How to complete this task:
When copying the data below, keep only the lines from the one with "Task: Select the 网店经营者资质信息公示 tab header" through the one with "the Chair floor", word for word, and skip the pictures.

Extracted material:
= Beginning of Section =

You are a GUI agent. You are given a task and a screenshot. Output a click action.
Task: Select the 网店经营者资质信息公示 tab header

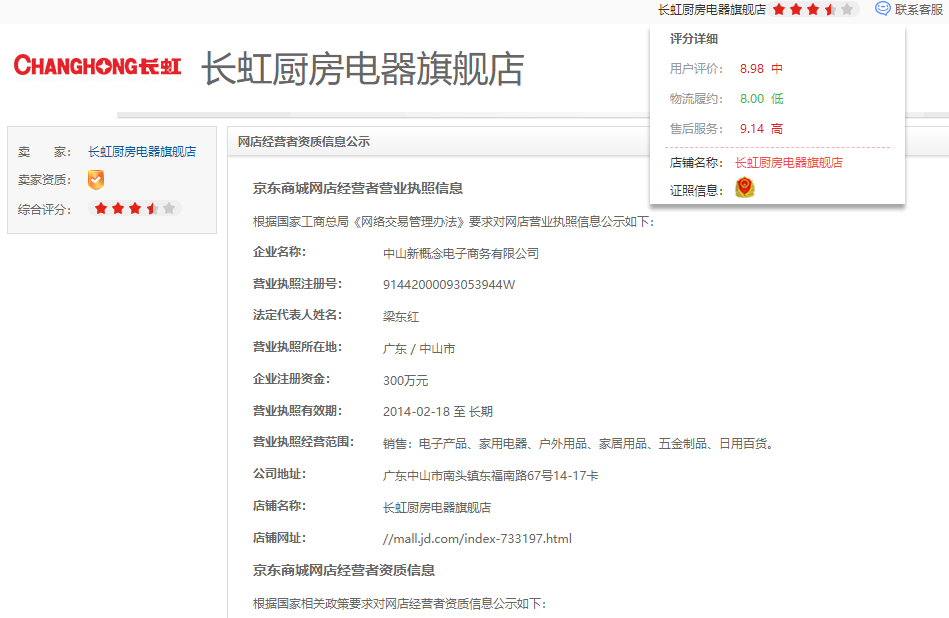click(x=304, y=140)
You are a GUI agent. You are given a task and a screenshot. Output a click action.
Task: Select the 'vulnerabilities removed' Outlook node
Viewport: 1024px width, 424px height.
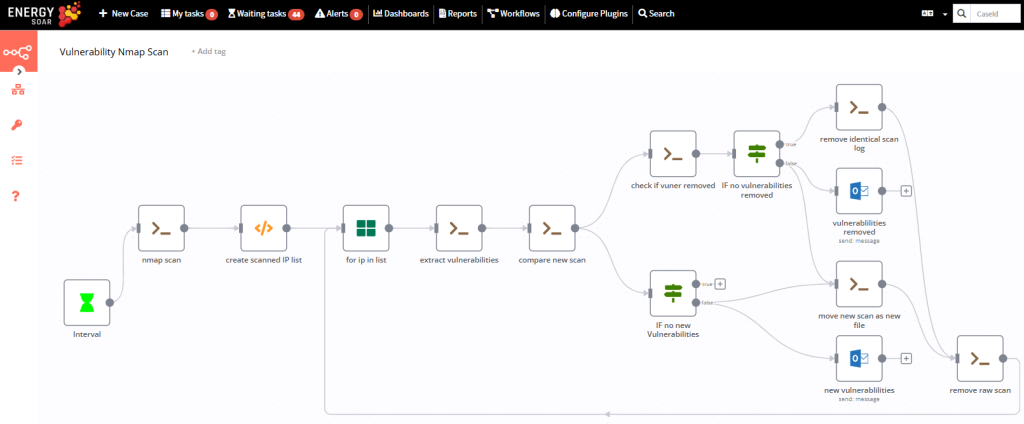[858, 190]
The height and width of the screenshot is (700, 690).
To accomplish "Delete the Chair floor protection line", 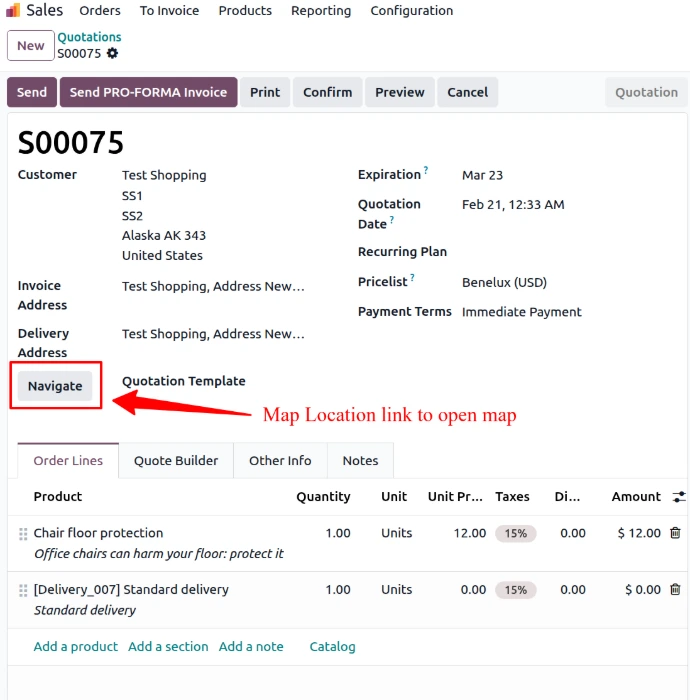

= End of Section =
= Beginning of Section =

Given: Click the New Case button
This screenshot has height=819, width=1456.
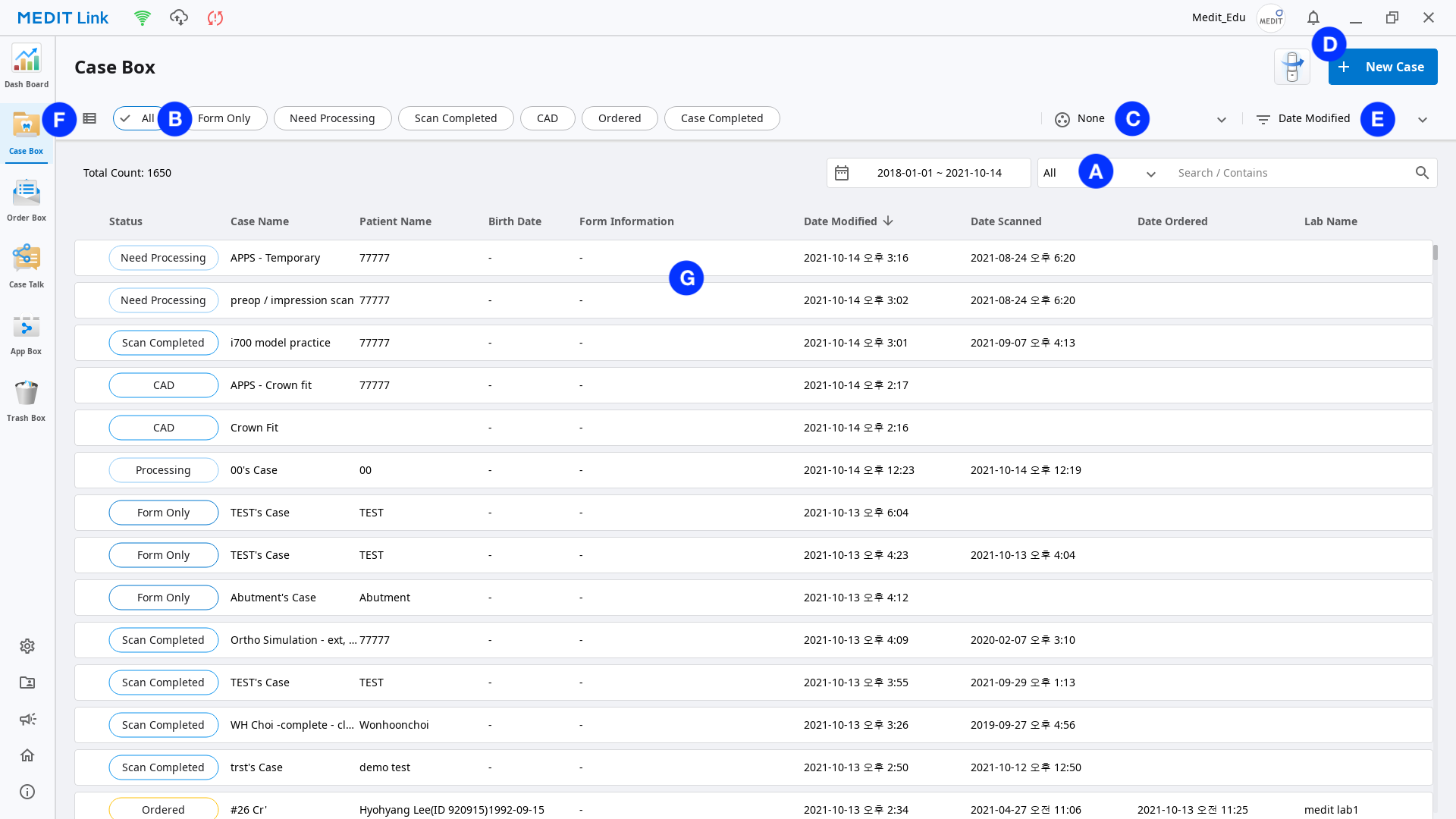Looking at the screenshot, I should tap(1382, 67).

= End of Section =

Solution to this problem:
Task: Select the 网店经营者资质信息公示 tab header

click(x=304, y=140)
You are a GUI agent. You are given a task and a screenshot. Output a click action.
Task: Select the 'vulnerabilities removed' Outlook node
Viewport: 1024px width, 424px height.
[858, 190]
The height and width of the screenshot is (700, 690).
To accomplish "Delete the Chair floor protection line", 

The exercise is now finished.